A Lei nº 11.719, de 20 de junho de 2008, trouxe substanciais modificações a determinados dispositivos do Código de Processo Penal, sobretudo no que concerne aos procedimentos.

O artigo 531, modificado pela novatio legis supramencionada, trata do procedimento comum sumário e dispõe que “na audiência de instrução e julgamento, a ser realizada no prazo máximo de 30 (trinta) dias, proceder-se-á à tomada de declarações do ofendido, se possível, à inquirição das testemunhas arroladas pela acusação e pela defesa, nesta ordem, ressalvado o disposto no art. 222 deste Código, bem como aos esclarecimentos dos peritos, às acareações e ao reconhecimento de pessoas e coisas, interrogando-se, em seguida, o acusado e procedendo-se, finalmente, ao debate”.

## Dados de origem
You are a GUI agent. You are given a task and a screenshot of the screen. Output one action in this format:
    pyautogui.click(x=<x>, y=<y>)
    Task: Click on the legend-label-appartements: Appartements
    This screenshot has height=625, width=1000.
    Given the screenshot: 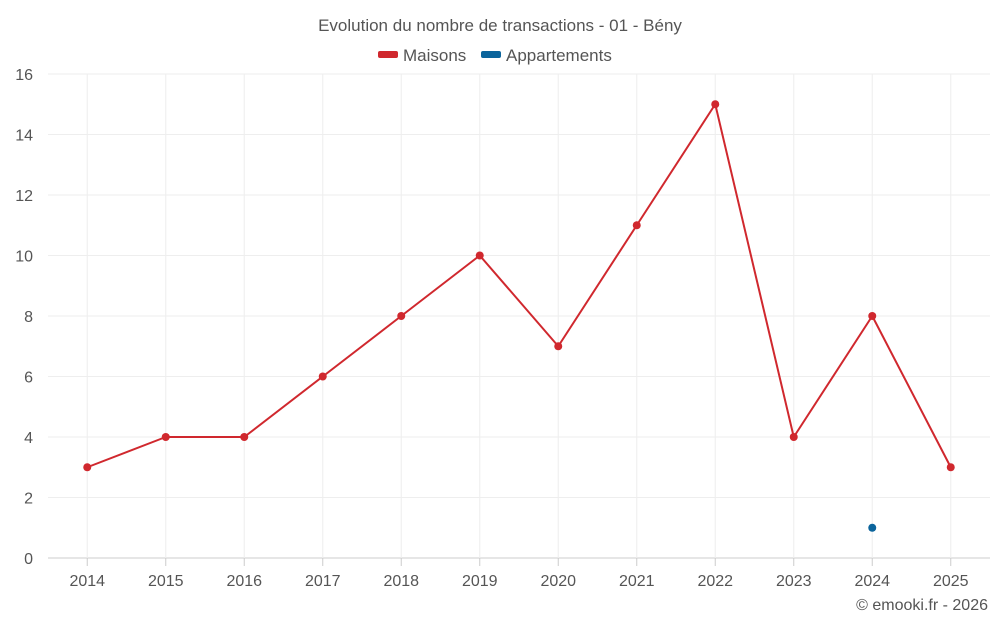 What is the action you would take?
    pyautogui.click(x=559, y=56)
    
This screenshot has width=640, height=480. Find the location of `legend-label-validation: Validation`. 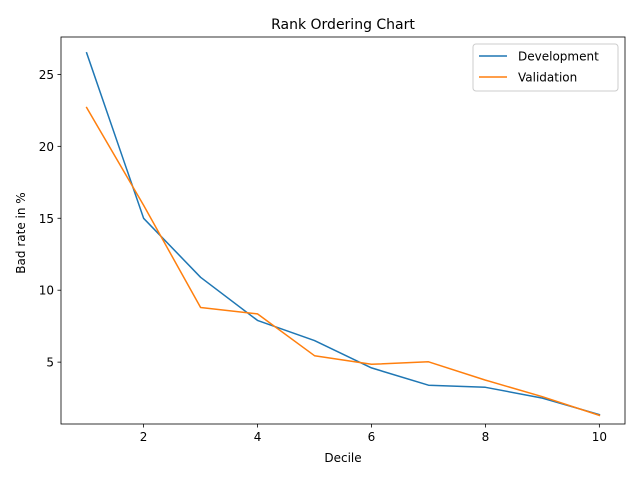

legend-label-validation: Validation is located at coordinates (548, 78).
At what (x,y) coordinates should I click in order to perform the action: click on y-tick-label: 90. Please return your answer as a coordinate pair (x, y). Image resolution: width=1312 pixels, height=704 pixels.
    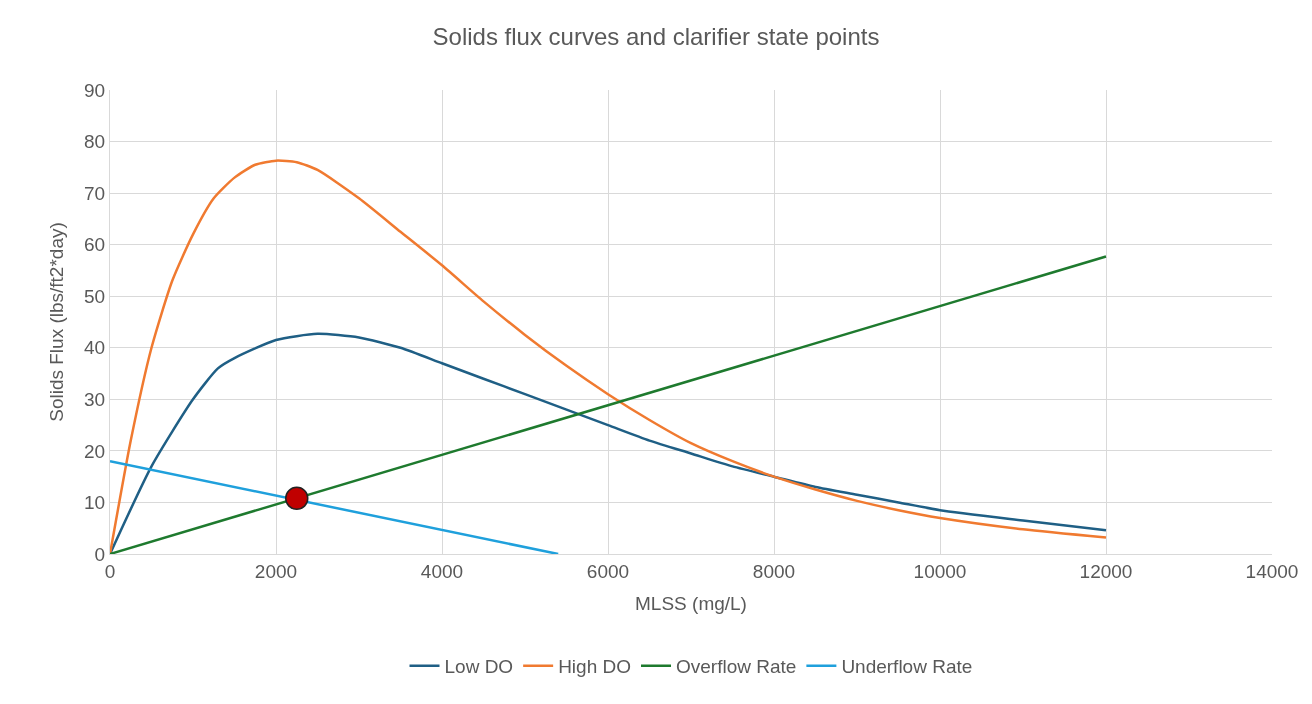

## TAREFA PROPOSTA A
Resuma em duas frases o texto sobre a Lei nº 11.719.
## TAREFA PROPOSTA B
Reproduza o trecho do texto sobre a Lei nº 11.719 que vai de "A Lei nº 11.719, de" até "concerne aos procedimentos.", incluindo as duas passagens.

## SUA SOLUÇÃO A
A Lei nº 11.719, de 20 de junho de 2008, alterou de forma substancial certos dispositivos do Código de Processo Penal, sobretudo no que se refere aos procedimentos. Entre eles está o artigo 531, que trata do procedimento comum sumário e prevê uma audiência de instrução e julgamento em até 30 dias, com as declarações do ofendido, a inquirição das testemunhas de acusação e de defesa, os esclarecimentos dos peritos, as acareações e o reconhecimento de pessoas e coisas, seguidos do interrogatório do acusado e, por fim, do debate.

## SUA SOLUÇÃO B
A Lei nº 11.719, de 20 de junho de 2008, trouxe substanciais modificações a determinados dispositivos do Código de Processo Penal, sobretudo no que concerne aos procedimentos.